Observándolo, discreto y un poco cortado, el Matemático percibe la expresión retraída de Leto, de modo que aprovecha para decir: ¿Y por aquí, cómo anduvo la cosa todo este tiempo?, mordiendo la pipa apagada hasta tal punto que, en vez de proferir, farfulla su pregunta entre los dientes apretados y la lengua que, sin libertad de movimiento, se enreda con la boquilla de la pipa y la hace vibrar contra el filo de los dientes. El Matemático ignora que a Leto le sobran razones para sentirse, aun estando presente, mucho más excluido que él de los ramalazos de intensidad que, arbitraria, la realidad podría dispensar a los círculos que frecuenta: que, por empezar, hace apenas un poco menos de un año que vive en la ciudad, y es, por lo tanto, un mero agregado tardío, un recién llegado; que, por otra parte, como tiene apenas veintiún años, es bastante más joven que varios de los más jóvenes, que no interviene casi nunca en las discusiones y que si lo invitan a algún lado es únicamente en tanto que apéndice de Tomatis; que, único sostén de madre viuda, tiene que llevar varias contabilidades para poder mantenerla y que, en definitiva, algo en su interior, como la carcoma al mueble, roe por anticipado su expectativa ante toda posible intensidad, lo cual explica un poco sus ausencias y sus silencios; y él quisiera, ¿no es cierto?, de tanto en tanto, que algo fuese posible. Leto, dejando escapar mucho humo por los labios entreabiertos, de los que acaba de retirar, con dedos cuidadosos, el cigarrillo, responde: él ha visto poco a la gente; él sale poco; de esos tres meses, tiene poco y nada que contar.
Imaginémonos un jugador que, desde hace un buen rato, tiene en su poder la carta que va a permitirle ganar la partida pero que durante muchas vueltas no puede jugarla porque, de los otros jugadores, ninguna le da la ocasión de hacerlo; durante vueltas y vueltas, el jugador va tirando cartas inútiles, indiferentes, que no cambian para nada el curso de la partida, hasta que, de pronto, la combinación que necesita se forma sobre la mesa, permitiéndole lanzar, con euforia y decisión, la carta ganadora.

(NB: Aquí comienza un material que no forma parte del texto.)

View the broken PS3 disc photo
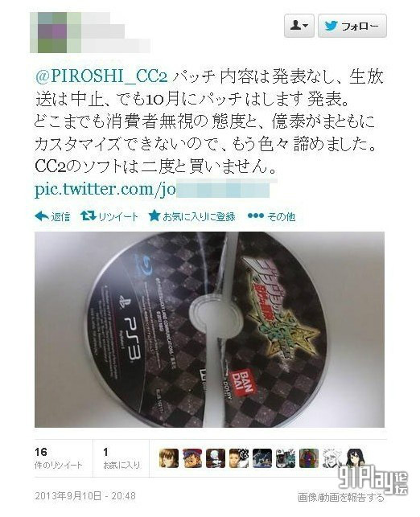The height and width of the screenshot is (517, 420). click(209, 330)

La confesión retraída de Leto ha puesto.al Matemático en esa situación superior.
– ¿Cómo? -dice-. ¿No estuviste en el cumpleaños de Washington?

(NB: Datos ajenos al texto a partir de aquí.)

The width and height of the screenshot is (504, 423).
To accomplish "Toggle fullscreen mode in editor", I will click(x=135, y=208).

Leto niega con un sacudimiento de cabeza, mientras piensa: "Y hoy todavía, esta mañana, cuando ella dice que él ha sufrido tanto es menos para recordarme ese sufrimiento que para controlar si creo en él o no". Y el Matemático, observándolo sin mirarlo, mirando la vereda recta frente a sí más bien, pero observándolo sin embargo con el costado derecho de su cuerpo, es decir, el que casi roza, durante la marcha, el costado izquierdo del cuerpo de Leto, el Matemático, decía, ¿no?, a su vez, aunque es siempre, como decía hace un momento, la misma vez, piensa: "No lo invitaron".
Leto sale como de bajo el agua. Ha estado pensando, acordándose de su madre, de la muerte de su padre, de Lopecito, hundiéndose durante unos segundos en esos pensamientos y recuerdos como en un canal subterráneo paralelo al aire de primavera, y, al emerger, al volver a la superficie, se encuentra con que ese tipo rubio, buen mozo, de unos veintisiete años, vestido todo de blanco, al que Tomatis le dice el Matemático, que acaba de volver de Europa y que ha salido a distribuir a los diarios comunicados de la Asociación de Estudiantes de Ingeniería Química, acaba, también, hace unos segundos, de preguntarle si ha estado en el cumpleaños de Washington, y como él, con un movimiento de cabeza, ha respondido que no, teme ahora que el otro, que está como acechándolo, esté acechándolo no con desprecio, sino con extrañeza y con cierta compasión. "En primer lugar, no hubiese necesitado que me invitaran. Hubiese podido ir si hubiese querido, sin necesidad de que me invitaran. Pero sobre todo, no hubiese querido que me invitaran porque eso significaría que no me consideran tan íntimo como para que resulte de cajón que tengo que ir. Ahora bien, sentado esto, hay que rendirse ante la evidencia: no me invitaron."